Daniel Schmachtenberger, a founding member of the Consilience Project, recently sat down for a long and thoughtful interview with Nate Hagens, in which he explained that AI can be seen as an externalization of the executive functions of the human brain. By outsourcing our logical and intuitive abilities to computer systems, it is possible to speed up everything our minds do for us. But AI lacks one key facet of human consciousness: wisdom—a recognition of limits coupled with a sensitivity to relationships and to values that prioritize the common good.

Our trading of wisdom for power probably started when our language and tool-making abilities made it possible for a small subset of humanity, living in certain ecological circumstances, to begin a self-reinforcing process of cultural evolution driven by multi-level selection. People with better weapons who lived in bigger societies overcame people with simpler tools and smaller societies. The victors saw this as success, so they were increasingly encouraged to give up awareness of environmental and social limits—hard-won knowledge that had enabled Indigenous societies to continue functioning over long periods of time—in favor of ever more innovation and power over the short term. Fossil fuels sent that self-reinforcing feedback process into overdrive by yielding so many benefits so fast that many powerful people came to believe that there are no environmental limits to growth, and that inequality is a problem that will solve itself when everyone gets rich because of economic expansion.

Now, at just the moment when we most need to tap the brakes on energy usage and resource consumption, we find ourselves outsourcing not just our information processing, but also our decision making to machines that completely lack the wisdom to understand and respond to existential challenges that prior acceleration has posed. We have truly created a sorcerer’s apprentice.

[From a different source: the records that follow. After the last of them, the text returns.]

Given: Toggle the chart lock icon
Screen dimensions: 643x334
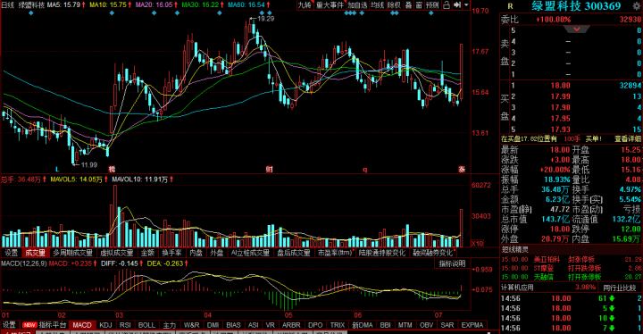Looking at the screenshot, I should click(447, 5).
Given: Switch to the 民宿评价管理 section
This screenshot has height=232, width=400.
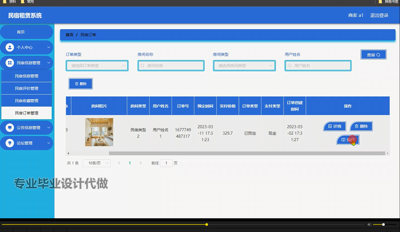Looking at the screenshot, I should coord(26,88).
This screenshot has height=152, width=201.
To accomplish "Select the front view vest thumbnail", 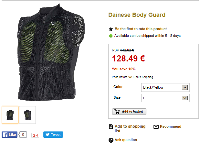I will point(10,115).

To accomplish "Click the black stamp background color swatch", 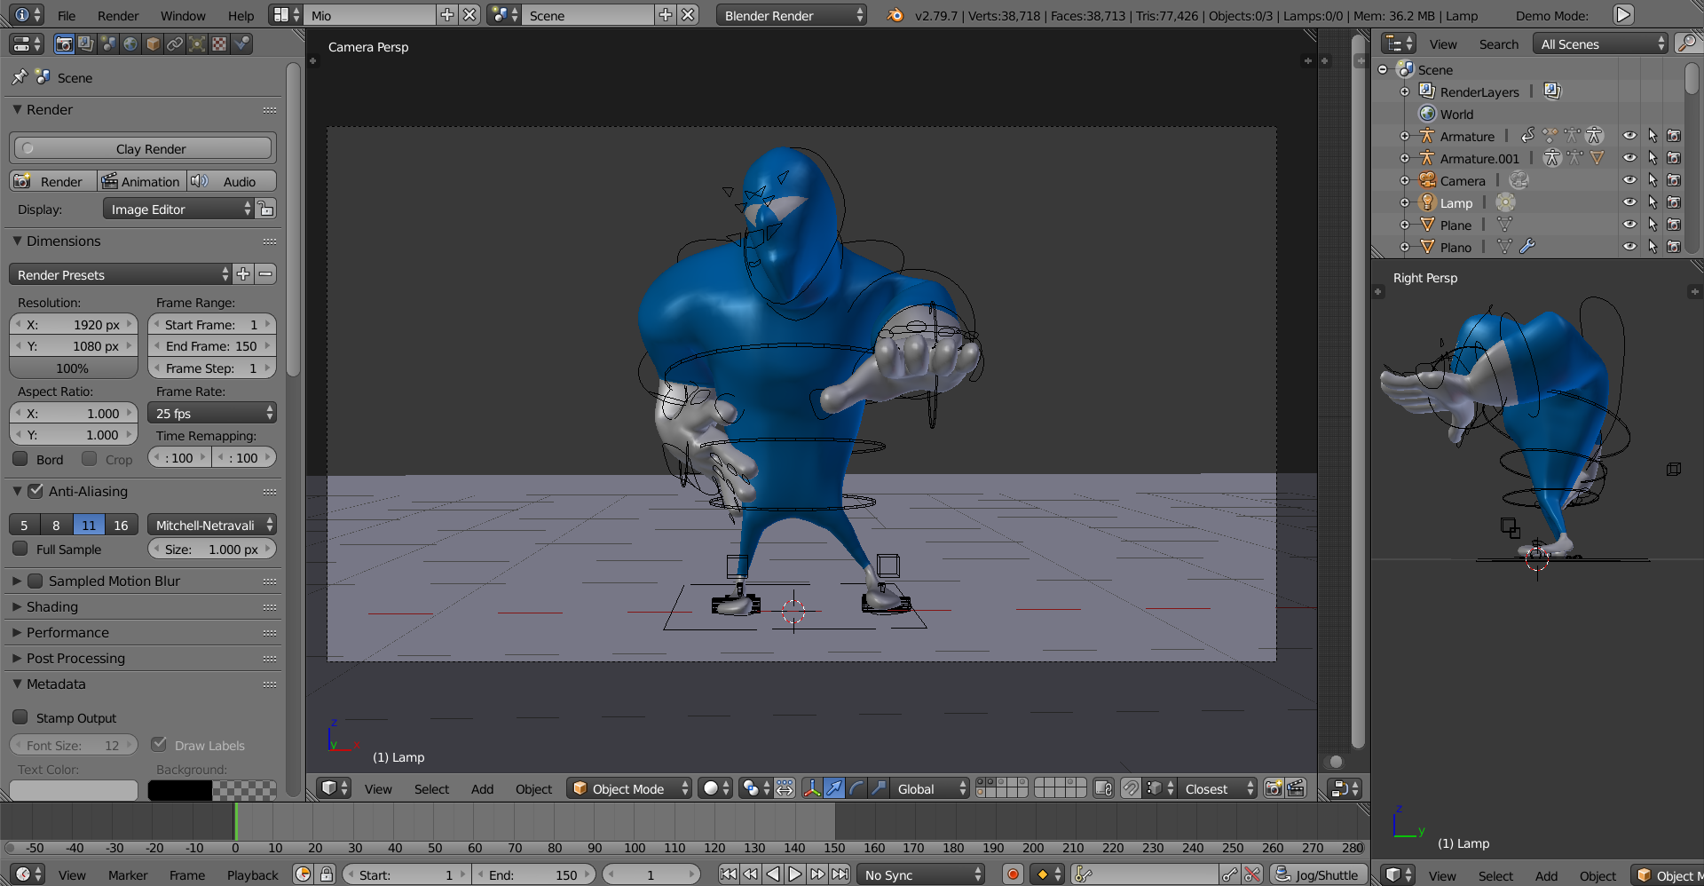I will 179,789.
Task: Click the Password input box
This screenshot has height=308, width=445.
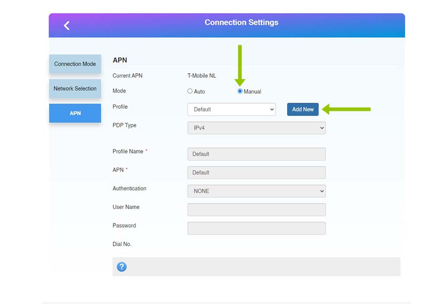Action: pyautogui.click(x=256, y=229)
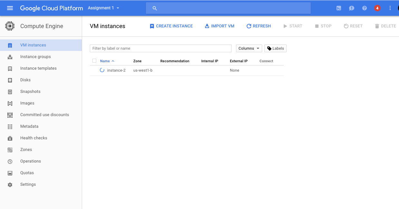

The dangers of AI are sufficiently evident that the Biden administration announced in April that it is seeking public comments on potential accountability measures for AI systems. That’s good news; but regulation is slow, while AI development is fast. In the meantime, included in the newly signed debt ceiling bill is a provision for the Council on Environmental Quality to conduct a study on the use of “online and digital technologies” (read: AI) to reduce delays in environmental reviews and permitting of energy projects.

Suppose, based on all the risks and downsides, we determine that we want to try stuffing the AI genie back into its bottle. Could a software developer with a conscience infect AI systems globally with a virus that limited these systems’ abilities? If this were to happen in the early stages of AI it might possibly work. But, as AI’s self-teaching processes became more sophisticated, the machines would likely recognize that they were under attack and evolve to outwit the virus.

Eliezer Yudkowsky has a simple solution: shut down all AI development immediately. Stop all research and deployment through an emergency international agreement.

Daniel Schmachtenberger thinks this is exceedingly unlikely to happen; he believes the only solution is for human system designers to imbue AI with wisdom. But, of course, the developers would themselves first have to nurture their own wisdom in order to transfer it to the machines. And if programmers had such wisdom, they might express it by refusing to develop AI in the first place.

And so, we come back to ourselves. We technological humans are the source of the crises that threaten our future. Machines can greatly accelerate that threat, but they probably can’t diminish it significantly. That’s up to us. Either we recover collective wisdom faster than our machines can develop artificial executive intelligence, or it’ll likely be game over.